Departure from Canada, end of trip  =  9/17/12

Miles traveled (including 410 on inland passage ferry)  =  5,722

Miles driven in Alaska  =  1949

Miles driven in Canada  =  3773

Days of trip  =  110

Days in Alaska  =  73

Days in Canada  =  37

Gallons of diesel burned  =  648

Border crossings between U.S. and Canada  =  8

Campgrounds/RV parks visited  =  37

Animals squashed while driving  = 1 squirrel and 2 birds of unknown species (obviously not fast enough flyers).  We had some close road encounters with moose, deer and a couple of bears, but fortunately they didn’t get together with Betsy.

                                                                                                                       

For those planning a driving adventure into Alaska, here are some must-haves:

  1. Milepost – it beats a GPS hands-down.  Order one in March for the latest version.
  2. Passports- you are going in and out of Canada, whether by ferry or driving.

  3. Be prepared for sticker shock; e.g.

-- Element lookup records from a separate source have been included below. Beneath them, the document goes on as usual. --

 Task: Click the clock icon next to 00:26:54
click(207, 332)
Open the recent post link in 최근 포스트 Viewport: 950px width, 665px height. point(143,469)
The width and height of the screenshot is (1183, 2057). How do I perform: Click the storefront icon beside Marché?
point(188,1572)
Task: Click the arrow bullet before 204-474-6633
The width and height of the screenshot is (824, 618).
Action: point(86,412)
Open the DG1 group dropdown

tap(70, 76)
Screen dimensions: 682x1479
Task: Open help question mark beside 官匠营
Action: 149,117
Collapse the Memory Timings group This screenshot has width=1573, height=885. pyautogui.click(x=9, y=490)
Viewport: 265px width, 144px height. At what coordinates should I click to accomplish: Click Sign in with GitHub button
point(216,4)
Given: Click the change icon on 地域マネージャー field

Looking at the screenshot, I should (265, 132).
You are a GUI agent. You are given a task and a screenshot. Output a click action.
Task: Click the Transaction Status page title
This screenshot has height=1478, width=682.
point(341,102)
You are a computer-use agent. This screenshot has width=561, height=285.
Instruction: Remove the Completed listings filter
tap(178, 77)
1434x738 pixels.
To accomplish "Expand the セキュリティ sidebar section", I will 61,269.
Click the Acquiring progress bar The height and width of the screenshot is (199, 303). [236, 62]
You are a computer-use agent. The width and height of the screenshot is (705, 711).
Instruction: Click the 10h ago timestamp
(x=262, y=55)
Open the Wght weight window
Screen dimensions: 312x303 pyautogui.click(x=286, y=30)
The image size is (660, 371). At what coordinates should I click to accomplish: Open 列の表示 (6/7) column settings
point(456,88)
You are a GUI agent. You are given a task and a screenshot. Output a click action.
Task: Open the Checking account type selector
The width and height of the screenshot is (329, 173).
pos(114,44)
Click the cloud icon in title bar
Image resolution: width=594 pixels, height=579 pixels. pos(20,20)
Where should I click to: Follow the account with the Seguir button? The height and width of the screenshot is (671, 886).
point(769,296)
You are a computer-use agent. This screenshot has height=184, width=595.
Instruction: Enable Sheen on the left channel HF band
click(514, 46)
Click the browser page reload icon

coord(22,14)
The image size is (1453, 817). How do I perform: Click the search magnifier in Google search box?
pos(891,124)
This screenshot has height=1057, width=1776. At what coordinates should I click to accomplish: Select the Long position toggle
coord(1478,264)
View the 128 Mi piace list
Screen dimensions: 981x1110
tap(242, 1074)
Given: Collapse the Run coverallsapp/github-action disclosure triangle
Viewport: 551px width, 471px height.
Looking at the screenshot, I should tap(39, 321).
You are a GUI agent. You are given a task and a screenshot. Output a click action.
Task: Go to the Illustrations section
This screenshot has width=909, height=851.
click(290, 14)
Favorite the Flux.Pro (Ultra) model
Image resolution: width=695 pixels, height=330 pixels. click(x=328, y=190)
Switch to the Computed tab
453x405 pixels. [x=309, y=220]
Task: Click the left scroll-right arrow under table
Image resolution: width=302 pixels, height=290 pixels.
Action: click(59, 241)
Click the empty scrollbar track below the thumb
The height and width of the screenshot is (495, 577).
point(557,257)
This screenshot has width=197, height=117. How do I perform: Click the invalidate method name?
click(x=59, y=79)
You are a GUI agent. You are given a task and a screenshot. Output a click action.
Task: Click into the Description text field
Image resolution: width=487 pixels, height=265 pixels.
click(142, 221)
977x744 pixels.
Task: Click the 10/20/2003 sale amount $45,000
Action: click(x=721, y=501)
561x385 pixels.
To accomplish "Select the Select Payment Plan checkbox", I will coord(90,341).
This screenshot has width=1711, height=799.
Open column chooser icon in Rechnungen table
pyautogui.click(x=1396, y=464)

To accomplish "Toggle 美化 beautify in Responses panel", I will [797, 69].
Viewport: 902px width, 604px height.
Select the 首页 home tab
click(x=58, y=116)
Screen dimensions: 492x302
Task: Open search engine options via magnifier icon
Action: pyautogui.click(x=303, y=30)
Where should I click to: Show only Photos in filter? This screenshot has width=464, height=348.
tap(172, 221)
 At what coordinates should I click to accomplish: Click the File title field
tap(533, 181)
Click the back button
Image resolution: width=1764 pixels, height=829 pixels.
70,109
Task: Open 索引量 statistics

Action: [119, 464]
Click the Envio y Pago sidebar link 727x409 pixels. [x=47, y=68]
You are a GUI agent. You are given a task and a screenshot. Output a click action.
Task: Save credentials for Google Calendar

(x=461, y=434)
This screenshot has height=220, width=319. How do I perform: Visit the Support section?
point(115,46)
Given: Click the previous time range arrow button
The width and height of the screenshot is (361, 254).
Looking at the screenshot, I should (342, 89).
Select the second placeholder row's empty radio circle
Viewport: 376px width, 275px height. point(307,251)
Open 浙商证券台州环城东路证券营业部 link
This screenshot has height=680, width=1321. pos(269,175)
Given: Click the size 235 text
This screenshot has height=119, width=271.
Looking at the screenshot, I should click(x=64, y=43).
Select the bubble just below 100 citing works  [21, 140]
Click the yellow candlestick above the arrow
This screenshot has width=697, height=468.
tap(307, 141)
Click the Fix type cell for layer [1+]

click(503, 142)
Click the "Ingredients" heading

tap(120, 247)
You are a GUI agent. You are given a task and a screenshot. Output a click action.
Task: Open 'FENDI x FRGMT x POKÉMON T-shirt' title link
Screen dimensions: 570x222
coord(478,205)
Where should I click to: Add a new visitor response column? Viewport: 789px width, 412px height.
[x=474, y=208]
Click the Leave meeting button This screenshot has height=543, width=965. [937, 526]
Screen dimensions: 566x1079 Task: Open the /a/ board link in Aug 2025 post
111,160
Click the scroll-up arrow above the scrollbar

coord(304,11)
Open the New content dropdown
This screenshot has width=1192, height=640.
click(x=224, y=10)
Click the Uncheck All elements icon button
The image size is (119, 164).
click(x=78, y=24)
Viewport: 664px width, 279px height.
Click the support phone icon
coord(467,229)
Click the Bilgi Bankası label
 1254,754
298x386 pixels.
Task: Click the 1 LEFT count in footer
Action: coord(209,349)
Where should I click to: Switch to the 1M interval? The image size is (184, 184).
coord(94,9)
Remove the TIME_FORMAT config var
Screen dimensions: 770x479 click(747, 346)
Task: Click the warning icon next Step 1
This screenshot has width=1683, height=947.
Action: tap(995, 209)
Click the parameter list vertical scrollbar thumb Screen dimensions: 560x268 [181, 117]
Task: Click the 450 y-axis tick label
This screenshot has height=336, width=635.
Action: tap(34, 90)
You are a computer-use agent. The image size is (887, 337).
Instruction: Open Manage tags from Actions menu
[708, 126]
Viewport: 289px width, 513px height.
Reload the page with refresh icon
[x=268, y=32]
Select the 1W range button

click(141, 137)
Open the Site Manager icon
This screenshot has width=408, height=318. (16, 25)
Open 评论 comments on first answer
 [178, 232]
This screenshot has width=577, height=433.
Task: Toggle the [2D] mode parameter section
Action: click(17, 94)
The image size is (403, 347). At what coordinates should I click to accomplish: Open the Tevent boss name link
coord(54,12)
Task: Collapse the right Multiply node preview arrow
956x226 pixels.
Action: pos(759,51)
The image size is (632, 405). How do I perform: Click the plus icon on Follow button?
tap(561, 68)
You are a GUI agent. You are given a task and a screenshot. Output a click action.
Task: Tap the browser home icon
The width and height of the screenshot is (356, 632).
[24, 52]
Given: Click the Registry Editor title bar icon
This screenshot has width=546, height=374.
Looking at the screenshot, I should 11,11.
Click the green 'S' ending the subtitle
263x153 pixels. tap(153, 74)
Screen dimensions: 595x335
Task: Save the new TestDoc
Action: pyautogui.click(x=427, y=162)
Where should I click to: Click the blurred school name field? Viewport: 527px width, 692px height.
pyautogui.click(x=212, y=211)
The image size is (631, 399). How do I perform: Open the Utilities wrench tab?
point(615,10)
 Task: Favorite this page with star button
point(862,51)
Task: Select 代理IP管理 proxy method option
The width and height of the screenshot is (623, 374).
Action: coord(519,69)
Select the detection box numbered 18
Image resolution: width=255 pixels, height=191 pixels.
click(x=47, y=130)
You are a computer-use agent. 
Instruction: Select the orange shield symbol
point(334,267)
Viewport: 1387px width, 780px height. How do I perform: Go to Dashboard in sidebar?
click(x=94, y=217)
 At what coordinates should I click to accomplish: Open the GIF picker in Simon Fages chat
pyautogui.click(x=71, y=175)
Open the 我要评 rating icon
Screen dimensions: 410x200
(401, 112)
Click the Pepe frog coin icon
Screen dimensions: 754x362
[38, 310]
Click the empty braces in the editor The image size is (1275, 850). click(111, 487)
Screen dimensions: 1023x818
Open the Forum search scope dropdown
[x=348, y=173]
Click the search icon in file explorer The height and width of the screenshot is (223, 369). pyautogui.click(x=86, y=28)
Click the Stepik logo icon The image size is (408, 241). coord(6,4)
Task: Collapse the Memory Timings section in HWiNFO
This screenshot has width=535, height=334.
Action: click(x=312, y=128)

Halibut and Chips $16-$21 (but worth it), lemons $1.79 each.

  4. For RV’rs, the campground /RV parks are just that, nothing fancy – live with it.

  5. A spirit of adventure and plenty of patience.  You don’t want to rush this trip!

 

A word of advice and caution to be given those intending to visit Alaska…If you are old, go by all means, but if you are young, wait. The scenery of Alaska is much grander than anything else of its kind in the world, and it is not wise to dull one’s capacity for enjoyment by seeing the finest first. –Henry Gannet, Harriman Alaska Expedition 1899.